> _Data section_:
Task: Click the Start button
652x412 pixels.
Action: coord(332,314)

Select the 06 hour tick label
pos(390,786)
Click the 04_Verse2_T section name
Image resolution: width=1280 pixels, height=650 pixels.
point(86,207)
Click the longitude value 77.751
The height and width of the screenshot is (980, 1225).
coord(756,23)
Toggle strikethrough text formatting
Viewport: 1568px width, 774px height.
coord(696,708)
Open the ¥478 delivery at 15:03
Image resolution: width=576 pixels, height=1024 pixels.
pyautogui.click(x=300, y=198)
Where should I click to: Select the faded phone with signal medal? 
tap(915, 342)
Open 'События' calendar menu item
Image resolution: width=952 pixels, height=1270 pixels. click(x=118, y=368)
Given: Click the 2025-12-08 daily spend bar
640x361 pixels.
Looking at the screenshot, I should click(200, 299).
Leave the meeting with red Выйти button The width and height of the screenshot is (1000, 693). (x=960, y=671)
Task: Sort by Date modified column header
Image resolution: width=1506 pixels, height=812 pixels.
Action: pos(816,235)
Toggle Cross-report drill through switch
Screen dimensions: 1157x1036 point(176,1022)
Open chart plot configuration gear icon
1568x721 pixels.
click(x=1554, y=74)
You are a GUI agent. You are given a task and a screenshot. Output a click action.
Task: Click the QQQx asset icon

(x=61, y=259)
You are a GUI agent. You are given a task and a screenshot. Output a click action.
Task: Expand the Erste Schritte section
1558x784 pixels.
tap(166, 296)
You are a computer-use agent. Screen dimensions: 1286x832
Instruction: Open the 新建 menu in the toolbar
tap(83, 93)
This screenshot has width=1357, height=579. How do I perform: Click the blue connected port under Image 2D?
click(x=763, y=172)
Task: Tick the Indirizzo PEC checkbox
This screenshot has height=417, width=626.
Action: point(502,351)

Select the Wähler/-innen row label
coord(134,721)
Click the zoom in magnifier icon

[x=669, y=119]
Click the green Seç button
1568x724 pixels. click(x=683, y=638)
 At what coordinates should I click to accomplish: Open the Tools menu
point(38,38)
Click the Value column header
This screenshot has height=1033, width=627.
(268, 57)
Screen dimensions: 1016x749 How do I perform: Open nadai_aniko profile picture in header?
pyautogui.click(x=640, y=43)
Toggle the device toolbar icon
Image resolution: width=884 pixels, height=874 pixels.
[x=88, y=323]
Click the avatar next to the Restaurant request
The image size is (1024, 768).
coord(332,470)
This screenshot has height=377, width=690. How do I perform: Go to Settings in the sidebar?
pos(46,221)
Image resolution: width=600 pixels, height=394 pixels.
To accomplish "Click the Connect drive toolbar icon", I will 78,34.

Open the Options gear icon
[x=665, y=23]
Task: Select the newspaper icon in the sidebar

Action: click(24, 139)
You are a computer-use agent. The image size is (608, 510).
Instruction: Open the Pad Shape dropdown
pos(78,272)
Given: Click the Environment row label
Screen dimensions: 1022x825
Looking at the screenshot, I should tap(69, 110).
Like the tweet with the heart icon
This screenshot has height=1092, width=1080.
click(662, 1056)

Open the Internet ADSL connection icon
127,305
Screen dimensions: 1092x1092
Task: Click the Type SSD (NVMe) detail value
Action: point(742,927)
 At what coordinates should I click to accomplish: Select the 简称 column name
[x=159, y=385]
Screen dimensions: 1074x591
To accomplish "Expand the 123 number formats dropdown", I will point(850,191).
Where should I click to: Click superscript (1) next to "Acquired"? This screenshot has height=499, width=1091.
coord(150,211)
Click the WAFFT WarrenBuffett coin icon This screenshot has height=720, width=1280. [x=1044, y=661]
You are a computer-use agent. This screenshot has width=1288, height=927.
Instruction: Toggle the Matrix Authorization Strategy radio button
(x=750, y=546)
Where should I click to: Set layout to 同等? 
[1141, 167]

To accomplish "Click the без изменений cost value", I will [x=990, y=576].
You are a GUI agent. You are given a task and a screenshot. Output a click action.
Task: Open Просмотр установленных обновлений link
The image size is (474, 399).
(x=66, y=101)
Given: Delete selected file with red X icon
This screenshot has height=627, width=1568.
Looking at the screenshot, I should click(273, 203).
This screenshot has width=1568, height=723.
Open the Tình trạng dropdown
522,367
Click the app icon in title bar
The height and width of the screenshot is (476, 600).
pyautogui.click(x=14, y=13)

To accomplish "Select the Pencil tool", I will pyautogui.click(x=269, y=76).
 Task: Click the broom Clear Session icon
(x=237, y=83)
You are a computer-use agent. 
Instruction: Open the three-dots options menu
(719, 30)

> _What you will do_:
All of the data above should be set down again exactly.

> _Task solution_:
Task: Click the Start button
652x412 pixels.
Action: coord(332,314)

Select the 06 hour tick label
pos(390,786)
Click the 04_Verse2_T section name
Image resolution: width=1280 pixels, height=650 pixels.
point(86,207)
Click the longitude value 77.751
The height and width of the screenshot is (980, 1225).
coord(756,23)
Toggle strikethrough text formatting
Viewport: 1568px width, 774px height.
coord(696,708)
Open the ¥478 delivery at 15:03
Image resolution: width=576 pixels, height=1024 pixels.
pyautogui.click(x=300, y=198)
Where should I click to: Select the faded phone with signal medal? 
tap(915, 342)
Open 'События' calendar menu item
Image resolution: width=952 pixels, height=1270 pixels. click(x=118, y=368)
Given: Click the 2025-12-08 daily spend bar
640x361 pixels.
Looking at the screenshot, I should click(200, 299).
Leave the meeting with red Выйти button The width and height of the screenshot is (1000, 693). (x=960, y=671)
Task: Sort by Date modified column header
Image resolution: width=1506 pixels, height=812 pixels.
Action: pos(816,235)
Toggle Cross-report drill through switch
Screen dimensions: 1157x1036 point(176,1022)
Open chart plot configuration gear icon
1568x721 pixels.
click(x=1554, y=74)
You are a GUI agent. You are given a task and a screenshot. Output a click action.
Task: Click the QQQx asset icon

(x=61, y=259)
You are a GUI agent. You are given a task and a screenshot. Output a click action.
Task: Expand the Erste Schritte section
1558x784 pixels.
tap(166, 296)
You are a computer-use agent. Screen dimensions: 1286x832
Instruction: Open the 新建 menu in the toolbar
tap(83, 93)
This screenshot has width=1357, height=579. How do I perform: Click the blue connected port under Image 2D?
click(x=763, y=172)
Task: Tick the Indirizzo PEC checkbox
This screenshot has height=417, width=626.
Action: point(502,351)

Select the Wähler/-innen row label
coord(134,721)
Click the zoom in magnifier icon

[x=669, y=119]
Click the green Seç button
1568x724 pixels. click(x=683, y=638)
 At what coordinates should I click to accomplish: Open the Tools menu
point(38,38)
Click the Value column header
This screenshot has height=1033, width=627.
(268, 57)
Screen dimensions: 1016x749 How do I perform: Open nadai_aniko profile picture in header?
pyautogui.click(x=640, y=43)
Toggle the device toolbar icon
Image resolution: width=884 pixels, height=874 pixels.
[x=88, y=323]
Click the avatar next to the Restaurant request
The image size is (1024, 768).
coord(332,470)
This screenshot has height=377, width=690. How do I perform: Go to Settings in the sidebar?
pos(46,221)
Image resolution: width=600 pixels, height=394 pixels.
To accomplish "Click the Connect drive toolbar icon", I will 78,34.

Open the Options gear icon
[x=665, y=23]
Task: Select the newspaper icon in the sidebar

Action: click(24, 139)
You are a computer-use agent. The image size is (608, 510).
Instruction: Open the Pad Shape dropdown
pos(78,272)
Given: Click the Environment row label
Screen dimensions: 1022x825
Looking at the screenshot, I should tap(69, 110).
Like the tweet with the heart icon
This screenshot has height=1092, width=1080.
click(662, 1056)

Open the Internet ADSL connection icon
127,305
Screen dimensions: 1092x1092
Task: Click the Type SSD (NVMe) detail value
Action: point(742,927)
 At what coordinates should I click to accomplish: Select the 简称 column name
[x=159, y=385]
Screen dimensions: 1074x591
To accomplish "Expand the 123 number formats dropdown", I will point(850,191).
Where should I click to: Click superscript (1) next to "Acquired"? This screenshot has height=499, width=1091.
coord(150,211)
Click the WAFFT WarrenBuffett coin icon This screenshot has height=720, width=1280. [x=1044, y=661]
You are a computer-use agent. This screenshot has width=1288, height=927.
Instruction: Toggle the Matrix Authorization Strategy radio button
(x=750, y=546)
Where should I click to: Set layout to 同等? 
[1141, 167]

To accomplish "Click the без изменений cost value", I will [x=990, y=576].
You are a GUI agent. You are given a task and a screenshot. Output a click action.
Task: Open Просмотр установленных обновлений link
The image size is (474, 399).
(x=66, y=101)
Given: Delete selected file with red X icon
This screenshot has height=627, width=1568.
Looking at the screenshot, I should click(273, 203).
This screenshot has width=1568, height=723.
Open the Tình trạng dropdown
522,367
Click the app icon in title bar
The height and width of the screenshot is (476, 600).
pyautogui.click(x=14, y=13)

To accomplish "Select the Pencil tool", I will pyautogui.click(x=269, y=76).
 Task: Click the broom Clear Session icon
(x=237, y=83)
You are a computer-use agent. 
Instruction: Open the three-dots options menu
(719, 30)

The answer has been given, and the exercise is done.